Middle East: reevaluate our posture
Lastly, Zelikow argues that the United States needs “to deeply reexamine its strategy and strategic posture toward the whole Middle East region.” The post-9/11 wars and the crisis in Gaza affirm the need to consider how we “most effectively marshal and make use of our resources.” President Biden’s speech on Friday was a good example of the strategic choice Zelikow is describes: “Indefinite war in pursuit of an unidentified notion of ‘total victory’… will only bog down Israel in Gaza, draining the economic, military,… and human resources, and furthering Israel’s isolation in the world.”

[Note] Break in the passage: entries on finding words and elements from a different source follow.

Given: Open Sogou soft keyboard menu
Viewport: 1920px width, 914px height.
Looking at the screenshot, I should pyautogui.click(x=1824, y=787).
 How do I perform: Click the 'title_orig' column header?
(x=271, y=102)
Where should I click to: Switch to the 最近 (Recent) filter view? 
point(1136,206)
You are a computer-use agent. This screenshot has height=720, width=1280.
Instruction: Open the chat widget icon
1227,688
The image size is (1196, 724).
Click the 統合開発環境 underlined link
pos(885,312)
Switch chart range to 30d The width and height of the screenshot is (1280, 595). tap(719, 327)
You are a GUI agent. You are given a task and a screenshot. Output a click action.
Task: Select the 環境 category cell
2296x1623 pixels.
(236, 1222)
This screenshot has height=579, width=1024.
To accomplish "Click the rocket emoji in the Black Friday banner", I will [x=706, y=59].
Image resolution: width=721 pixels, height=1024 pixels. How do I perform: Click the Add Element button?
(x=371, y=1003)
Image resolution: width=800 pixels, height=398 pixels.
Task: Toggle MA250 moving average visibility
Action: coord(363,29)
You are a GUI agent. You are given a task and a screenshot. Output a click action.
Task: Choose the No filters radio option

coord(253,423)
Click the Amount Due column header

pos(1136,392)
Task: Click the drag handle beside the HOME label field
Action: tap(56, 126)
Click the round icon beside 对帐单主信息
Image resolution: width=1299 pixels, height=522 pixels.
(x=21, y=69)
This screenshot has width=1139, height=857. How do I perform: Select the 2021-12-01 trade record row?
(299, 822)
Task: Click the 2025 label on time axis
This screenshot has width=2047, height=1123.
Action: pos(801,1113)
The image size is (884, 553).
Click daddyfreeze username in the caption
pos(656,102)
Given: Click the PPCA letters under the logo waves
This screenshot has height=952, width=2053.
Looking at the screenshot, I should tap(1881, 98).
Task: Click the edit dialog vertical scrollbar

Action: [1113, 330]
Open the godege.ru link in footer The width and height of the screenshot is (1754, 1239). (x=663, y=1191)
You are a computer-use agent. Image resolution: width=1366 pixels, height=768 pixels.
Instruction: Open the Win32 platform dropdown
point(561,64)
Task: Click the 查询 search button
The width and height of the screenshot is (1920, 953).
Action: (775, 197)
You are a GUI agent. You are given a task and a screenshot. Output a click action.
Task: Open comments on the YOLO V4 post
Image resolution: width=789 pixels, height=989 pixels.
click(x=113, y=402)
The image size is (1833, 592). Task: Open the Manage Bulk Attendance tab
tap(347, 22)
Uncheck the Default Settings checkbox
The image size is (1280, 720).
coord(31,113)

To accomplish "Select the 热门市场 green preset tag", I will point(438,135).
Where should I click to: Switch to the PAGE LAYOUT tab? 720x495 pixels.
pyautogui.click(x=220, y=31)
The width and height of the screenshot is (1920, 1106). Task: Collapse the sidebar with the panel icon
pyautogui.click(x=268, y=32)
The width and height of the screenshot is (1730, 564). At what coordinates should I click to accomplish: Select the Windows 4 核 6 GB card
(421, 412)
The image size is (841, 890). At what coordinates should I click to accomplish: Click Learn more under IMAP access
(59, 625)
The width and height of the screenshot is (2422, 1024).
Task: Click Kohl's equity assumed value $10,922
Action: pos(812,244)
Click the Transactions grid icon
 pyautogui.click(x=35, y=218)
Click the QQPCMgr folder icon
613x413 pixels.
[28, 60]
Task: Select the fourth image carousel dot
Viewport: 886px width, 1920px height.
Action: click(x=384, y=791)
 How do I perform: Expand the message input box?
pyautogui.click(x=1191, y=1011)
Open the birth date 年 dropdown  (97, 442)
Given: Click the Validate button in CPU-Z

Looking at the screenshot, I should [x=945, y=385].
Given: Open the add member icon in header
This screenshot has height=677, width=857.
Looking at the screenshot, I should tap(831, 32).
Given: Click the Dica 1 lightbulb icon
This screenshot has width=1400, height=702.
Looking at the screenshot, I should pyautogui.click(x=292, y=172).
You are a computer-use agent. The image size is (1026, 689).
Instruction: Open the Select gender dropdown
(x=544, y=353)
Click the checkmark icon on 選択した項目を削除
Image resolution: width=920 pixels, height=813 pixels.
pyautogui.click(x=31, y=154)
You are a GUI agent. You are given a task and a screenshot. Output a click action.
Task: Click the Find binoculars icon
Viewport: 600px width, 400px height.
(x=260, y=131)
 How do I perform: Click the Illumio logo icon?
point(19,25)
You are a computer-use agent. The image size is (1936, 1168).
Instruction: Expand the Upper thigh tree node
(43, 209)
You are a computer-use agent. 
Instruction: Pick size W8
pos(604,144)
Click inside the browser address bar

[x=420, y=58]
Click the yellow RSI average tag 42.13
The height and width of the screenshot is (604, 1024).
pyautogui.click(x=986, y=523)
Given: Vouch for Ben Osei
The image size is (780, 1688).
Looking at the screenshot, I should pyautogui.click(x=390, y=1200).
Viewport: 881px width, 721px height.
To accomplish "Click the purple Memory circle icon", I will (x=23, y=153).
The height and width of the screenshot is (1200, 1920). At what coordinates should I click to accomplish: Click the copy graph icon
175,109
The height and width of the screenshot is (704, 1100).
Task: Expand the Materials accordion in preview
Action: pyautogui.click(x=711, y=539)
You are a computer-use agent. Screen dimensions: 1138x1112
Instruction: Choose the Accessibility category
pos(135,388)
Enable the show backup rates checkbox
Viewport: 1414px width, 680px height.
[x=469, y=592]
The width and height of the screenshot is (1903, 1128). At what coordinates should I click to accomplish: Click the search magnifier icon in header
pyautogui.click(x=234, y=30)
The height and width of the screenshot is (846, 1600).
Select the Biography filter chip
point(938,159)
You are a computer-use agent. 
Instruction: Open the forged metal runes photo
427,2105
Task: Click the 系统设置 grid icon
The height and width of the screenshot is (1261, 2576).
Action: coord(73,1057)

Iran remains our primary adversary in the region and Zelikow is clear that there should be proper planning for any future confrontation. However, I think the strike on the Quds Force chief Qassem Soleimani in 2020 and America’s role in knocking Iranian missiles out of the sky over Israeli airspace back in April were clear demonstrations of our military capabilities. After two decades of war, we unfortunately know the region all too well. The Chinese and Russians will still try to help Iran but, as we recently learned from a Washington Post reporter, US special operations forces are without peer.
So it seems like we need to hunker down over the next couple of years, be practical, set some low expectations, and expect some unexpected twists and turns. I thought this was a great line from Zelikow:
Humility is applauded in principle. It is hard to practice it. It is not hard just because of arrogance or complacency. It is so hard because people are drowning in information and commentary. It is really hard, cognitively and institutionally hard, to hold open a doorway to the emptiness of what we don’t know and adapt to changing circumstances.
But the good news is, if we can hold on, “the broader fundamentals for the United States and the free world are promising. They are especially promising in comparison with the courses that America’s adversaries are charting.”
Let’s not forget that — especially as we recognize the 80th anniversary of D-Day this week and the honor the heroes that helped build the free world we love so much today.